_Work required_
Each line below from the one containing "Given: Open smart" through the one containing "Task: Click the plus icon on Add icons button" should be output exactly as it stands, and no other line should appear.

Stored records:
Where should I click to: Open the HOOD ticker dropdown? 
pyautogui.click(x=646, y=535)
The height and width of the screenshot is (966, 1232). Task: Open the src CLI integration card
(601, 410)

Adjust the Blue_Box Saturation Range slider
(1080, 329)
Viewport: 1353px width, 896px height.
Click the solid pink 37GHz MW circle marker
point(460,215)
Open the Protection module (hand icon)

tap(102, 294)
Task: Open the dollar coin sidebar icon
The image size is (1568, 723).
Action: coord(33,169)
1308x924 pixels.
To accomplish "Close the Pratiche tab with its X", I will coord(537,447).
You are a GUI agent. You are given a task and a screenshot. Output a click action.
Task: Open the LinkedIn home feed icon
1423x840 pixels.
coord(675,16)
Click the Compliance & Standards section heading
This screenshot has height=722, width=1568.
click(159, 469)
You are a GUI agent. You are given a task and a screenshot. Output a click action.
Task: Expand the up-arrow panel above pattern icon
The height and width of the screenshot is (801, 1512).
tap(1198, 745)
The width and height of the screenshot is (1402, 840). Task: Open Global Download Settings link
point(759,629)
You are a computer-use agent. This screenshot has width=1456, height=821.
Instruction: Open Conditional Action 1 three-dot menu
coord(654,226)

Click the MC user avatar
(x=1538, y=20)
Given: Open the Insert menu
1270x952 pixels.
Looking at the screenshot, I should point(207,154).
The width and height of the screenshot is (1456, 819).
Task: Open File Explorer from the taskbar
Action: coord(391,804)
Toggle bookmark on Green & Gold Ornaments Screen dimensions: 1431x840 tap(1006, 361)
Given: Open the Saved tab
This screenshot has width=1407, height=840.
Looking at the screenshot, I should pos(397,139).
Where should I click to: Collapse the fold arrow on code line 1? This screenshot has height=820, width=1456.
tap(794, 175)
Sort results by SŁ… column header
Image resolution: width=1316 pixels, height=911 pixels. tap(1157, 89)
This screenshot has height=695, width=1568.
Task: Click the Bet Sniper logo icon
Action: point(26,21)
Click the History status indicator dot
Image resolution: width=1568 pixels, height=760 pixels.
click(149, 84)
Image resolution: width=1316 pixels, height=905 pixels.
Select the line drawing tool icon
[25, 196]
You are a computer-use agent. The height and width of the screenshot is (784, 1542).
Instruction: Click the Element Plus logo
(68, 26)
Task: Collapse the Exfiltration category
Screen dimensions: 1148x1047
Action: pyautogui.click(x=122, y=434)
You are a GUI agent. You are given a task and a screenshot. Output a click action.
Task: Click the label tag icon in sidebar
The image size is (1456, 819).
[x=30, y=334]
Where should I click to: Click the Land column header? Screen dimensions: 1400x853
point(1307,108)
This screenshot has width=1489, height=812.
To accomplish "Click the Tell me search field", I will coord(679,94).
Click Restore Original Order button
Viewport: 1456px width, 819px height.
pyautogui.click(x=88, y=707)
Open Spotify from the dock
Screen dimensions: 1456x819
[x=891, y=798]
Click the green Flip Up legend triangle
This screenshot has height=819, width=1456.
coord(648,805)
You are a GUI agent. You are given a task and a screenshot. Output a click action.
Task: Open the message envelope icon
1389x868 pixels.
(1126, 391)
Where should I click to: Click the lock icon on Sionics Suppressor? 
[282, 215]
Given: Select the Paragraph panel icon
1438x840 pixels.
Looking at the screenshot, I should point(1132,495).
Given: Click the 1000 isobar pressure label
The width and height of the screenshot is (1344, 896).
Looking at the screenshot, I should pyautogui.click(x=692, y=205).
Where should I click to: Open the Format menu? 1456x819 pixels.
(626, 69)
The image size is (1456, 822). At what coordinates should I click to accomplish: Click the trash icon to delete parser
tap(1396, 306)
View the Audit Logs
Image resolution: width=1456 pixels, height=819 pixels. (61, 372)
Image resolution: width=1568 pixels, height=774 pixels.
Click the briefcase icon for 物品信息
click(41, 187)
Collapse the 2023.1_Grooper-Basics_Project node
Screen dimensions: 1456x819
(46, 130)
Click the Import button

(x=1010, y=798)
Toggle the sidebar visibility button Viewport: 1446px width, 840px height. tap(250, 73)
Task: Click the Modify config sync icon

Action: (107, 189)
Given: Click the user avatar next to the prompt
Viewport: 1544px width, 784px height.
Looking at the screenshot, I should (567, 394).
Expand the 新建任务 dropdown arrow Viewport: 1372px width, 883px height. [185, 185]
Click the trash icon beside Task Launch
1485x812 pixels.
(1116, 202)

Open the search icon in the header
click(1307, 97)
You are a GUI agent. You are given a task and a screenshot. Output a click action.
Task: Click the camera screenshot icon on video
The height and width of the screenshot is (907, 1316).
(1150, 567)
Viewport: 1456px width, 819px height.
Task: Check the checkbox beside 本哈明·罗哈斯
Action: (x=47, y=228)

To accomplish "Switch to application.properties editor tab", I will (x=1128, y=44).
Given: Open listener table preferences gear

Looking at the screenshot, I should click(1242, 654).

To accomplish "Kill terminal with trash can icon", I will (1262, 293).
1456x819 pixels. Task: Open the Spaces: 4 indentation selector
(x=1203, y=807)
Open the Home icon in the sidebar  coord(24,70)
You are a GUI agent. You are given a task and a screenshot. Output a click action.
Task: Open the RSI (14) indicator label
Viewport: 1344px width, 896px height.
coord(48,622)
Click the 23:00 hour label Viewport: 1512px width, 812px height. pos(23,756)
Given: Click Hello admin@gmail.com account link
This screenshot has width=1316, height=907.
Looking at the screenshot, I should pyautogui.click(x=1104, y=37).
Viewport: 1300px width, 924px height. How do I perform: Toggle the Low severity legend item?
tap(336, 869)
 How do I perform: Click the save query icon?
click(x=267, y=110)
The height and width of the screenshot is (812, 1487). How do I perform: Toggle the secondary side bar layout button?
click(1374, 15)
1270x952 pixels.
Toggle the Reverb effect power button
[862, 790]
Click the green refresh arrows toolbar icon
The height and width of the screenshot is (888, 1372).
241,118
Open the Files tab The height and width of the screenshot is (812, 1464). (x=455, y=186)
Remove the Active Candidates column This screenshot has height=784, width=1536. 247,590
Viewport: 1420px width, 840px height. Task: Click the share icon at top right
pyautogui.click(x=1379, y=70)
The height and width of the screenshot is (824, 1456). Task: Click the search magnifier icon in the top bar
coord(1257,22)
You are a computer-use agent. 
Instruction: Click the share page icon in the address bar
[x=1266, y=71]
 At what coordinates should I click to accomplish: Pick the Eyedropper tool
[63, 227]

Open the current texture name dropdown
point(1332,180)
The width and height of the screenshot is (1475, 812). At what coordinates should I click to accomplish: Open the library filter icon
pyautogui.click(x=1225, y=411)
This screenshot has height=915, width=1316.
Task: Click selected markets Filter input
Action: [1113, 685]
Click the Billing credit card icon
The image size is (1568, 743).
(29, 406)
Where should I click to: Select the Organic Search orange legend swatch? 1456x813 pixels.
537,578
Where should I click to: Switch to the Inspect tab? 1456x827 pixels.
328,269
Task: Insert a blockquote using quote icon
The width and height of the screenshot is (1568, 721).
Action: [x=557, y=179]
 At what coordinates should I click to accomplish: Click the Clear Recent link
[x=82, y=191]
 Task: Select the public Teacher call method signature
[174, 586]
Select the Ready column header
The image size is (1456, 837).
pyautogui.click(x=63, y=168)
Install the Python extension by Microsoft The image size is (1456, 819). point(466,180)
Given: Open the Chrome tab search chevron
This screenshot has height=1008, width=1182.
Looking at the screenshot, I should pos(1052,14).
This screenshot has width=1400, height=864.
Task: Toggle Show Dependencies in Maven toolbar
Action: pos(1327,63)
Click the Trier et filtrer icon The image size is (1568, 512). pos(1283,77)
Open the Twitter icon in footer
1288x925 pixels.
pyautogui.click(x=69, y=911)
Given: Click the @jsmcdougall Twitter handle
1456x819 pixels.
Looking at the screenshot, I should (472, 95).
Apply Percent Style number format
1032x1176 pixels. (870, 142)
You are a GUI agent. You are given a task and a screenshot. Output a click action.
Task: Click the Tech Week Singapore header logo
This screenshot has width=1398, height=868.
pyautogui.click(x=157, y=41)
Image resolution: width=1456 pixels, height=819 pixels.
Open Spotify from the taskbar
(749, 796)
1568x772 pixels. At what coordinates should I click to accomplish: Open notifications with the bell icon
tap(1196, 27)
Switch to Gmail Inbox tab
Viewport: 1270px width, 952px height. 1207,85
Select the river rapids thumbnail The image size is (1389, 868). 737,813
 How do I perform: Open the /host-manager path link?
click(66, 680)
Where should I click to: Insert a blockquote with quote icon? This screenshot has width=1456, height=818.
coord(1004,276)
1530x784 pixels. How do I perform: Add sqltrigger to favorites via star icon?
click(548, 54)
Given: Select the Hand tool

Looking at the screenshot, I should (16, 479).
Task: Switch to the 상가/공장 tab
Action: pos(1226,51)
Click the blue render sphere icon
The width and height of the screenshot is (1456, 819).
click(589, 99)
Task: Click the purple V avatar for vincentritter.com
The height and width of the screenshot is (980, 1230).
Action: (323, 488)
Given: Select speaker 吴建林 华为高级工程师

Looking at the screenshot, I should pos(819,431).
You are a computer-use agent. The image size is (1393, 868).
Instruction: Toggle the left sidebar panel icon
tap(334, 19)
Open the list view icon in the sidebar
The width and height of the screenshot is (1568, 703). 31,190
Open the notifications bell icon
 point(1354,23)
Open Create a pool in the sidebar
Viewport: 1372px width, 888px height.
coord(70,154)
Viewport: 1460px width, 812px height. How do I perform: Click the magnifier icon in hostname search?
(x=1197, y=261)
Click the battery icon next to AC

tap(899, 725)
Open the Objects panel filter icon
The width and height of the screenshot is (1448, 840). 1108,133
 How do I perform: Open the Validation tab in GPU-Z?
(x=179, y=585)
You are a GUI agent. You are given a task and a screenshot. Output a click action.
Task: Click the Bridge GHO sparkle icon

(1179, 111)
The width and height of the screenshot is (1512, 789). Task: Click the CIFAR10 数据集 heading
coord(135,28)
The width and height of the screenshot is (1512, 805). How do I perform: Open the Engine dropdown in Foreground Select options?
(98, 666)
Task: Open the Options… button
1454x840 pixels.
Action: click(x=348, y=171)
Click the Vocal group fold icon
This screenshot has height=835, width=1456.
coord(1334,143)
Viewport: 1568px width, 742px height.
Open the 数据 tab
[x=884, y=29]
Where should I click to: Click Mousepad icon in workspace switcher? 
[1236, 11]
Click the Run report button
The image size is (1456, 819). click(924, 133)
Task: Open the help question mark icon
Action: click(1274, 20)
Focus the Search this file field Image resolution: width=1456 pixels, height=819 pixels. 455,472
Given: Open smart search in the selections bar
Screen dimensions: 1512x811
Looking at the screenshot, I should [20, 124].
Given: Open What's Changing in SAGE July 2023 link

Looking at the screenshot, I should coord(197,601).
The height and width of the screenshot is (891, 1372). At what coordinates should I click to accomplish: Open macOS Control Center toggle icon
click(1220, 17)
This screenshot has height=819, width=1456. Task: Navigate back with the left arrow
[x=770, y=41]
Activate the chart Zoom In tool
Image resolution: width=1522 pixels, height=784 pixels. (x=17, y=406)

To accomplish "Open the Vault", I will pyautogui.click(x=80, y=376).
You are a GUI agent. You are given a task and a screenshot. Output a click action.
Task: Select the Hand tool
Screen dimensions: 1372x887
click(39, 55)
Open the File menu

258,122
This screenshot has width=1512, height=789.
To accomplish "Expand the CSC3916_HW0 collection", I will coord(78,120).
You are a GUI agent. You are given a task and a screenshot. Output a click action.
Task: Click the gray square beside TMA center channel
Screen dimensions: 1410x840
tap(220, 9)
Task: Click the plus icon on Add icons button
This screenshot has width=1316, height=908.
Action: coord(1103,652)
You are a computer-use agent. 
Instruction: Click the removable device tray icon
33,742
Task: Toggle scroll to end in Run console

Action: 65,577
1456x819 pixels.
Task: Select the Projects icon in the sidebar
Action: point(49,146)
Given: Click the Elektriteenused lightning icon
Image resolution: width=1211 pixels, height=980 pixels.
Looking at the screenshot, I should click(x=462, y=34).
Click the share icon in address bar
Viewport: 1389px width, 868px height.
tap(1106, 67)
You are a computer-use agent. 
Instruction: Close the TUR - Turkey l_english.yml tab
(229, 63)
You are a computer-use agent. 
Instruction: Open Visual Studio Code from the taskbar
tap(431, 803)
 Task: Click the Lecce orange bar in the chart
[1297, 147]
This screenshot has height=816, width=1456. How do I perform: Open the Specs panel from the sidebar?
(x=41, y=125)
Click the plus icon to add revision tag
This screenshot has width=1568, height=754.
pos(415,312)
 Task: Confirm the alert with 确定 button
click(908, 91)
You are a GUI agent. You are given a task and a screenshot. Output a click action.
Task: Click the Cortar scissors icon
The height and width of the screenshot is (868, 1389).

_Solution to this exercise_
Given: Open smart search in the selections bar
Screen dimensions: 1512x811
Looking at the screenshot, I should [20, 124].
Given: Open What's Changing in SAGE July 2023 link

Looking at the screenshot, I should coord(197,601).
The height and width of the screenshot is (891, 1372). At what coordinates should I click to accomplish: Open macOS Control Center toggle icon
click(1220, 17)
This screenshot has height=819, width=1456. Task: Navigate back with the left arrow
[x=770, y=41]
Activate the chart Zoom In tool
Image resolution: width=1522 pixels, height=784 pixels. (x=17, y=406)

To accomplish "Open the Vault", I will pyautogui.click(x=80, y=376).
You are a GUI agent. You are given a task and a screenshot. Output a click action.
Task: Select the Hand tool
Screen dimensions: 1372x887
click(39, 55)
Open the File menu

258,122
This screenshot has width=1512, height=789.
To accomplish "Expand the CSC3916_HW0 collection", I will coord(78,120).
You are a GUI agent. You are given a task and a screenshot. Output a click action.
Task: Click the gray square beside TMA center channel
Screen dimensions: 1410x840
tap(220, 9)
Task: Click the plus icon on Add icons button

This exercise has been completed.